Robert L. Scheier | Dec. 20, 2011
Although companies have been urged to adopt "Web 2.0" and social technologies for years now, the truth is that relatively few have done so internally in any serious way -- and use inside the business is where the most value can be gained.

In an online world, collaboration tends to be through text-oriented venues. But that method of communication doesn't always fit the reality of complex tasks, understanding complicated information, and working together based on a shared corporate culture. One approach to make collaboration more humanly social is through the use of virtual interaction, such as via avatars. That's the idea behind ProtonMedia's 3D virtual environment for learning and collaboration.

It isn't cheap to develop the virtual SaaS environments; pilots typically cost $30,000 to 50,000, and full production systems typically cost $200,000 to $300,000. But compare that to contract clinical researcher Pharmaceutical Product Development, which usually spends $2 million a year sending field staff to central locations for training. The $650,000 it paid for ProtonMedia's service was still a bargain, says CIO Mike Wilkinson. Even better, he notes, the levels of engagement and knowledge retention in virtual training were as good as face-to-face sessions -- and in some ways better.

Unlike traditional classroom training, the virtual classes allow a student to "monitor data, and have their instructor in another part of the world or even their line manager in their region, monitor what they're doing" and provide real-time feedback, Wilkinson says. And although many people are "pretty shy" in a real classroom, they're more likely to speak up in the virtual environment because "it's kind of not you doing it, it's your avatar. It's a safer environment."

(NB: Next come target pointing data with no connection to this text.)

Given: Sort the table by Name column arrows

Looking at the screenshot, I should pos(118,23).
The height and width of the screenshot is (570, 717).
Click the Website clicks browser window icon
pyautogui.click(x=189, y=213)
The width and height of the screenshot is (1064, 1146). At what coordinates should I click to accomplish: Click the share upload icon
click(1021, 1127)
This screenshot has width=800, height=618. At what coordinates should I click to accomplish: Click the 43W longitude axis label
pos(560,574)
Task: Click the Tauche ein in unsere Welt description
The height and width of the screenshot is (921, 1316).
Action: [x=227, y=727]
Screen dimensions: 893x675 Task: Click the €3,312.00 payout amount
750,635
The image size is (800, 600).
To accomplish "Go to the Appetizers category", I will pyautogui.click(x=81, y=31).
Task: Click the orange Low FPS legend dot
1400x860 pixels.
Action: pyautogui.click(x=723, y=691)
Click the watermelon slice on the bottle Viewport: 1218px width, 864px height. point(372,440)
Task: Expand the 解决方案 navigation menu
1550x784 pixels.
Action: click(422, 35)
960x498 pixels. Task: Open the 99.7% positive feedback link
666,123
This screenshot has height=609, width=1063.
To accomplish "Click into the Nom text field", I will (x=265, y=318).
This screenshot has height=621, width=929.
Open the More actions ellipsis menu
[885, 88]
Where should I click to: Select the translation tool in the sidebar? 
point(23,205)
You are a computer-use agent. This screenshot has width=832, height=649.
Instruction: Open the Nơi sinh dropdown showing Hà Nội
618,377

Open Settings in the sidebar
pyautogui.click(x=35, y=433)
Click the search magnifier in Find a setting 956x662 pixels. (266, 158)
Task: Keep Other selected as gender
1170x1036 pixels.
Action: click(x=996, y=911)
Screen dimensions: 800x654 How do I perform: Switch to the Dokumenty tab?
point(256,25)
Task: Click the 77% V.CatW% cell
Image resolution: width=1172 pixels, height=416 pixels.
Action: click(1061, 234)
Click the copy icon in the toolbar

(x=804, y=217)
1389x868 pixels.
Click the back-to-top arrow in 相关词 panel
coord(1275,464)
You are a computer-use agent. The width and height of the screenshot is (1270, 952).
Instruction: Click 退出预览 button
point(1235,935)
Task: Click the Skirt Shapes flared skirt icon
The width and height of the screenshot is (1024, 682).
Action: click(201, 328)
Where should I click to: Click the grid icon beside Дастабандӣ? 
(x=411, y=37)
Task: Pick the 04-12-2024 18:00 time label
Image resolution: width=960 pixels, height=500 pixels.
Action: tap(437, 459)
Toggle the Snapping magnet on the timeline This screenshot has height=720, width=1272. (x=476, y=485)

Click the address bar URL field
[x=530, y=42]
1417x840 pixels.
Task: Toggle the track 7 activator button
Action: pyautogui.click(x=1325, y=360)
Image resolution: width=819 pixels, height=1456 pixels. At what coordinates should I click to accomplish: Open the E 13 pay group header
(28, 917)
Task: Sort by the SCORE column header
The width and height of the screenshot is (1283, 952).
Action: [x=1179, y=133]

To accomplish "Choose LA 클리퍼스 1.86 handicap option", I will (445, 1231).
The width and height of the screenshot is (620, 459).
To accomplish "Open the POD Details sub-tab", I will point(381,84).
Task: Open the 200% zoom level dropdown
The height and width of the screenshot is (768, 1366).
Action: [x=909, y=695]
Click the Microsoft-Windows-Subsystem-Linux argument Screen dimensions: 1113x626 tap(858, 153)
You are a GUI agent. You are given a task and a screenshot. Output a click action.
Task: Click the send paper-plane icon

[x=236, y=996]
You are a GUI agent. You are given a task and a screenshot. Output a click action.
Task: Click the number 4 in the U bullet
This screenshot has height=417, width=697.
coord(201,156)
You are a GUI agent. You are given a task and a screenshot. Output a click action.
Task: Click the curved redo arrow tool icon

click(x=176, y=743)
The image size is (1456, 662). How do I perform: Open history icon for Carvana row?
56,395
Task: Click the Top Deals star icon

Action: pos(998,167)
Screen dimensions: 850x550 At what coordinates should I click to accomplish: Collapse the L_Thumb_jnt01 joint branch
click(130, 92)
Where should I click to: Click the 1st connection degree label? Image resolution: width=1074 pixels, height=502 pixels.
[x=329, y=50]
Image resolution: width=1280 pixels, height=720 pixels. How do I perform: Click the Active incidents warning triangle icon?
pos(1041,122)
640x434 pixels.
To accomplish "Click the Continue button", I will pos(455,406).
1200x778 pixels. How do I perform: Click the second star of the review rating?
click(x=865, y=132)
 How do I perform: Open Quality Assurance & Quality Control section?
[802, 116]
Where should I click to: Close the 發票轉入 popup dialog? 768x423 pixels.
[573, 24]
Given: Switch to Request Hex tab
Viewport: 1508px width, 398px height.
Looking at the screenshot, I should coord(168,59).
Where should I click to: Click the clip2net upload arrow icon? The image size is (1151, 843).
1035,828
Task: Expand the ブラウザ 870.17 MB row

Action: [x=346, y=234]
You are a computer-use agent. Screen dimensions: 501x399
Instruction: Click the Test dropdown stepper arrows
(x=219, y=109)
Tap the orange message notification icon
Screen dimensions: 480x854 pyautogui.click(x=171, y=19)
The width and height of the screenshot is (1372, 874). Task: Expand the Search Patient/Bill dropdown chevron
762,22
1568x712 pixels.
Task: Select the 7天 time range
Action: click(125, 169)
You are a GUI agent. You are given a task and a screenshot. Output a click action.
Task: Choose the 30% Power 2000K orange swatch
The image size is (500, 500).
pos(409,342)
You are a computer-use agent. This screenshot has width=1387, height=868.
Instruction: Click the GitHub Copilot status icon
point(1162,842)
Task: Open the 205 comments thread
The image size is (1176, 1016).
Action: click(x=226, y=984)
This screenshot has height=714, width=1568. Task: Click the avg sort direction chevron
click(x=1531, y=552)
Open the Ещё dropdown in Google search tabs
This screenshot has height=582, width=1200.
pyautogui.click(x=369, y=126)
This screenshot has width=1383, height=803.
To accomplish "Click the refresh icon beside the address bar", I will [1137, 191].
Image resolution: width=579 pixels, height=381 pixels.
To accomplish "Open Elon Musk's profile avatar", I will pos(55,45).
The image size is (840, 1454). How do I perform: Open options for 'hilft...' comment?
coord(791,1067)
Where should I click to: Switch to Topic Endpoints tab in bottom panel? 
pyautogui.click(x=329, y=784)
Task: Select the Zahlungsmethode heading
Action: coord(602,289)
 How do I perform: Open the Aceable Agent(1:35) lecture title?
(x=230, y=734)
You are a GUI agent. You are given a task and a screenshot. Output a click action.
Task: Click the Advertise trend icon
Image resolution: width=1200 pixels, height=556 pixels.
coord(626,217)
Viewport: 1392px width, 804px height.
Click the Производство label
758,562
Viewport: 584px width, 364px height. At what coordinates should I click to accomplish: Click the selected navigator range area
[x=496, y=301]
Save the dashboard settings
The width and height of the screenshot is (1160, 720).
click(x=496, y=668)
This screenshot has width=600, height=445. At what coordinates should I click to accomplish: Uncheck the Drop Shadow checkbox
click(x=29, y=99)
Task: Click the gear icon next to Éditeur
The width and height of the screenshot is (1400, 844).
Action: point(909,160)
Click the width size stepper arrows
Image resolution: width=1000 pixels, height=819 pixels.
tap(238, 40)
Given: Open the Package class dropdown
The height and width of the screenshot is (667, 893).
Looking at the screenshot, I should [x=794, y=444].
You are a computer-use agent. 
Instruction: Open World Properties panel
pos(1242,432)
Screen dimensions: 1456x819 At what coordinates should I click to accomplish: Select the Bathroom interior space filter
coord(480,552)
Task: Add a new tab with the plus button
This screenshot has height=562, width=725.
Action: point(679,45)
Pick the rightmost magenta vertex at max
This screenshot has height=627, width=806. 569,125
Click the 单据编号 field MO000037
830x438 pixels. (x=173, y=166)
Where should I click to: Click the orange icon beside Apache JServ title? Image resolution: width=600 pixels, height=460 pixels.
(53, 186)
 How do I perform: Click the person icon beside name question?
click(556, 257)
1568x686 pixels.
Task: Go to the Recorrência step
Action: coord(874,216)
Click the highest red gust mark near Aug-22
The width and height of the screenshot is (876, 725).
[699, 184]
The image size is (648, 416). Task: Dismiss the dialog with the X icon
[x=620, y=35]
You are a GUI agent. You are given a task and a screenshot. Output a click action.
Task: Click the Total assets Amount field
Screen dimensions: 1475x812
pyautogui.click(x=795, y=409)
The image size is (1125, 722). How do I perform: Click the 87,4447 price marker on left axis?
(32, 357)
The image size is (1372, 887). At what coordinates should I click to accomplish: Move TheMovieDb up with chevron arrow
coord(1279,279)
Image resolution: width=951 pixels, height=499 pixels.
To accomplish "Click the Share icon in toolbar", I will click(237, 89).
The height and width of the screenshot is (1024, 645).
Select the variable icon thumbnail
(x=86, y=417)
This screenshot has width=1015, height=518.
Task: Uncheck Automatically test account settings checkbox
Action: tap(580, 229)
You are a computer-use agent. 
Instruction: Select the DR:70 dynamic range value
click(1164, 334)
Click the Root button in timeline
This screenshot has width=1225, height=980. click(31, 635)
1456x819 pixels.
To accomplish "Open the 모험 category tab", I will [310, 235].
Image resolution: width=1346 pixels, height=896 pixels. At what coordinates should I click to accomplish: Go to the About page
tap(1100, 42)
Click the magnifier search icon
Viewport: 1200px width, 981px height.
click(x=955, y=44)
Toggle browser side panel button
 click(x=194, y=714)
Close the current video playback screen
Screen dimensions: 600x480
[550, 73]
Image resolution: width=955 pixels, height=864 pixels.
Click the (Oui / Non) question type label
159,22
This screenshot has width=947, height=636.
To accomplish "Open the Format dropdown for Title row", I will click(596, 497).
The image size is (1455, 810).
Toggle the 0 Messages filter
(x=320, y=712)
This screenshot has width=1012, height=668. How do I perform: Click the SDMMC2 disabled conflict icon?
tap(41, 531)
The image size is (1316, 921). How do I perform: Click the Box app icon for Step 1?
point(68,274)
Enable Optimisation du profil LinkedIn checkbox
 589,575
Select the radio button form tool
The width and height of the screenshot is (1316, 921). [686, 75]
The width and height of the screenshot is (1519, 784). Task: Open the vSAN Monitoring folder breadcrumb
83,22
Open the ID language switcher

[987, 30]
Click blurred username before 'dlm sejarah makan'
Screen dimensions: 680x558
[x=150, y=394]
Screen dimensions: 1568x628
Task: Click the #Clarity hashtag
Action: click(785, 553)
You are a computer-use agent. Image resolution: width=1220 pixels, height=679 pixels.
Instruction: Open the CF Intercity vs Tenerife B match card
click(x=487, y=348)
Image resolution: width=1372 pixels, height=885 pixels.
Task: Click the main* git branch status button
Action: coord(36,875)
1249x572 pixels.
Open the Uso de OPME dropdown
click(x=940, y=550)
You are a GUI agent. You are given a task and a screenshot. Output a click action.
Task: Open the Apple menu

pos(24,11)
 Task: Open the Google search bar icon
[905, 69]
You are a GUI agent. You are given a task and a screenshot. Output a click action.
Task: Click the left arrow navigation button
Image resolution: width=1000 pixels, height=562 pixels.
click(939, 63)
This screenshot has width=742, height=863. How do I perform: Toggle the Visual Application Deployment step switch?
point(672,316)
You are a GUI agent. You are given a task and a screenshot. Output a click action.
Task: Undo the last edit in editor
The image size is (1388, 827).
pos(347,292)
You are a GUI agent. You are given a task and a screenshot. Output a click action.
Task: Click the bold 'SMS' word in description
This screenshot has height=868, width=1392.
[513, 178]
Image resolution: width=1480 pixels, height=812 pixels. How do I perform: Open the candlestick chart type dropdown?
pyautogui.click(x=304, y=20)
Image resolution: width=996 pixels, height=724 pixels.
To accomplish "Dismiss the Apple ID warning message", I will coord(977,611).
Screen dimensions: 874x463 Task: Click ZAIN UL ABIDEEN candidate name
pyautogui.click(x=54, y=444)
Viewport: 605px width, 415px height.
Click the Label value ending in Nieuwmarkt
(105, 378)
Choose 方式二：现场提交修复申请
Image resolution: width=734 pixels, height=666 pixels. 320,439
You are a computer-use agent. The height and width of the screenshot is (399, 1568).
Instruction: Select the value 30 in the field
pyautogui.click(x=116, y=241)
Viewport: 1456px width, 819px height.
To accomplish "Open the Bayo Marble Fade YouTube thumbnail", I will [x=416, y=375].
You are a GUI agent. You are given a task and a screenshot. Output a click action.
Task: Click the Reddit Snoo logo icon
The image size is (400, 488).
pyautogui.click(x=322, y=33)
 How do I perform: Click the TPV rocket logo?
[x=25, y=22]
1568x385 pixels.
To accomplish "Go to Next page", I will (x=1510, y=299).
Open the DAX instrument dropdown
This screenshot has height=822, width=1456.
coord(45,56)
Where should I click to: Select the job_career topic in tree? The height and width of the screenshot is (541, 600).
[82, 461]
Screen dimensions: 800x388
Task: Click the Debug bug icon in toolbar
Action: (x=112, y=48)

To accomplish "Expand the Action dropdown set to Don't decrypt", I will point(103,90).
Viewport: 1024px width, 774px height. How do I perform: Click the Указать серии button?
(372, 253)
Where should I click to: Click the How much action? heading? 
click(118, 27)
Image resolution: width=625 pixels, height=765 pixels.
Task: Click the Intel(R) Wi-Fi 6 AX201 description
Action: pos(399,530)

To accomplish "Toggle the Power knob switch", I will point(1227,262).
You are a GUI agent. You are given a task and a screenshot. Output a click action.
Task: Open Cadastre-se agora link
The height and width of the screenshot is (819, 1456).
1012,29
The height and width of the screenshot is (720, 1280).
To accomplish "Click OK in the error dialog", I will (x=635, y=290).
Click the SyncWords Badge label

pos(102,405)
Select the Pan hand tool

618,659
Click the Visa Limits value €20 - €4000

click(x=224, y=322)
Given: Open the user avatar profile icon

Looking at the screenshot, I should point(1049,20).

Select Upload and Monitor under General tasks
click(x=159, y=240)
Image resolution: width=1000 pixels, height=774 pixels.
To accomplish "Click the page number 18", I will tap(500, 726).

Crowdsourcing: Getting tasks done heaper, faster, and more flexibly

Another area where social technology has proven value is in crowdsourcing, a technology often associated with social media and gathering content for use in blogs, videos, and podcasts. But those are hardly the only areas where crowdsourcing can be applied.

CrowdFlower's "enterprise crowdsourcing platform," for example, taps 1.5 million online "contributors" for work such as trolling social media sites for information about sales prospects or ensuring eBay offerings are listed are in the right category. This can save as much as 40 percent compared to using a traditional outsourcer, the company claims. The contributors, who are recruited from gaming sites and other online venues, are paid as little as 5 cents for simple tasks and as much as $10 for more involved work such as taking a picture of a physical location.

uTest crowdsources testing to "contributors" whom it categorizes based on their technical skills, geography, and demographic characteristics. Direct marketing and teleservices firm RuffaloCody estimates uTest costs only 15 percent of what using its own staff for load, functionality, and user acceptance testing would have entailed, says Paul Ruffalo, the firm's director of information systems. He also says the crowd-based testers did a better job than in-house engineers of finding creative ways to break the software and ensure it will work, allowing the firm to find and deploy fixes more quickly than it could in the past.